• Exercise details
Extend the passage below about the America's Health Rankings 2012 survey, picking up after its final sentence.
--- Source passage ---
The fact that the average life expectancy of the American people has increased to 78.5 years in 2009 from 77.8 years in 2000 sounds like a good thing. However, according to United Health Foundation’s America’s Health Rankings 2012 survey, which is now in its 23rd year, just because people are living longer doesn’t mean that they are any healthier – in fact, modern medicine is keeping people alive for longer when suffering from conditions that would have meant an early death not very long ago.

Using data from a number of different sources, including the Centers for Disease Control and Prevention and the Census Bureau, 24 different metrics were used to calculate the health of the American people and include smoking, drinking, violent crime, heart and cancer rates and an inability to afford health insurance. At first glance, the news appears to be good. Premature deaths have fallen by 18 percent since 1990 and even deaths from cancer and cardiovascular disease have fallen.

However, along with the reduction in deaths comes an increasing amount of behaviours that are risky to health. USA Today explains that these behaviours include obesity, sedentary behaviour, diabetes and high blood pressure, all of which are avoidable if only the individual in question eats properly and exercises more frequently. Sadly, rather than do that, many people turn to medication in order to mask the conditions rather than tackle them at the root. This results in over 27 percent of American people falling into the obese category and around 30 percent having high blood pressure.
--- Listed records ---
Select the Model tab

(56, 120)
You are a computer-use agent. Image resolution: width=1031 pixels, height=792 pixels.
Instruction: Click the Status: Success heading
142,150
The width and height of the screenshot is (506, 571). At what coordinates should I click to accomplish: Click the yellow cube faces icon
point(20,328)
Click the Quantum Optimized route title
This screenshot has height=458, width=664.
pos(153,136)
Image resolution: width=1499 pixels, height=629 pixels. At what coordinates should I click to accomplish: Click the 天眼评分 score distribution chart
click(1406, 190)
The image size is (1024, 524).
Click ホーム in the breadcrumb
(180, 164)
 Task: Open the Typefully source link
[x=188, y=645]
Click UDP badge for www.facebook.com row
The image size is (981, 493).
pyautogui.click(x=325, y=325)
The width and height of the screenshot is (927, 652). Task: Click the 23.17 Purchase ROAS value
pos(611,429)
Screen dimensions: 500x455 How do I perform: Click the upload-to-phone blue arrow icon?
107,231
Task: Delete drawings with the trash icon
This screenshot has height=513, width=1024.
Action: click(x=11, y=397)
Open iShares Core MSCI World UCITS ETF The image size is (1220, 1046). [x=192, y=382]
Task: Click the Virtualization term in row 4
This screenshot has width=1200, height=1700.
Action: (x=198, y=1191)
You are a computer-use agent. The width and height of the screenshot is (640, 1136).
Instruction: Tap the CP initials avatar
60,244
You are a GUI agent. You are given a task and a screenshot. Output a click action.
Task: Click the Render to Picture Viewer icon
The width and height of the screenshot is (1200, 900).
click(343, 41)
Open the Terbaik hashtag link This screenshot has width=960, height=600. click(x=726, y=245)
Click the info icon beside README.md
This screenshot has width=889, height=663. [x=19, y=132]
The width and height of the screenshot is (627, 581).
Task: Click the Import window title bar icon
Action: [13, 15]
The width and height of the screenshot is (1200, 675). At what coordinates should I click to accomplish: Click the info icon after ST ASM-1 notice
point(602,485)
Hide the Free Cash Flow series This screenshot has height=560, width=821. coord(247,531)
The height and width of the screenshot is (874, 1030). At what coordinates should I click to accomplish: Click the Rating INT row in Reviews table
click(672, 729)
---
• Answer for the task
As can be expected, some parts of the country face more serious issues than others. When the states are ranked in order of their health ranking, Louisiana and Mississippi jointly trail last in 49th place, with high rates of tobacco consumption, obesity and sedentary behaviour. At the other end of the scale, in first and second place, come Vermont and Hawaii. This is the sixth year in a row that Vermont has topped the rankings, making it clear that the New England state has a thing or two to teach other parts of the country. In fact, New England in general appears to be a healthy place to live compared to some of the southern states; as well as Vermont in first place, New Hampshire and Massachusetts are third and fourth, Connecticut is sixth, and Maine and Rhode Island are ninth and tenth.

Government officials in some of the lower ranking states can only hope that the ranking will shock some people into realising that there is a real problem; one that needs to be tackled as soon as possible. At the end of the day, it is down to the individual to decide whether or not to tackle potential health issues, but local governments can at least try and help put people on the right track by introducing more health initiatives. Otherwise, increased longevity along with more health issues will mean a massive burden on the health care system.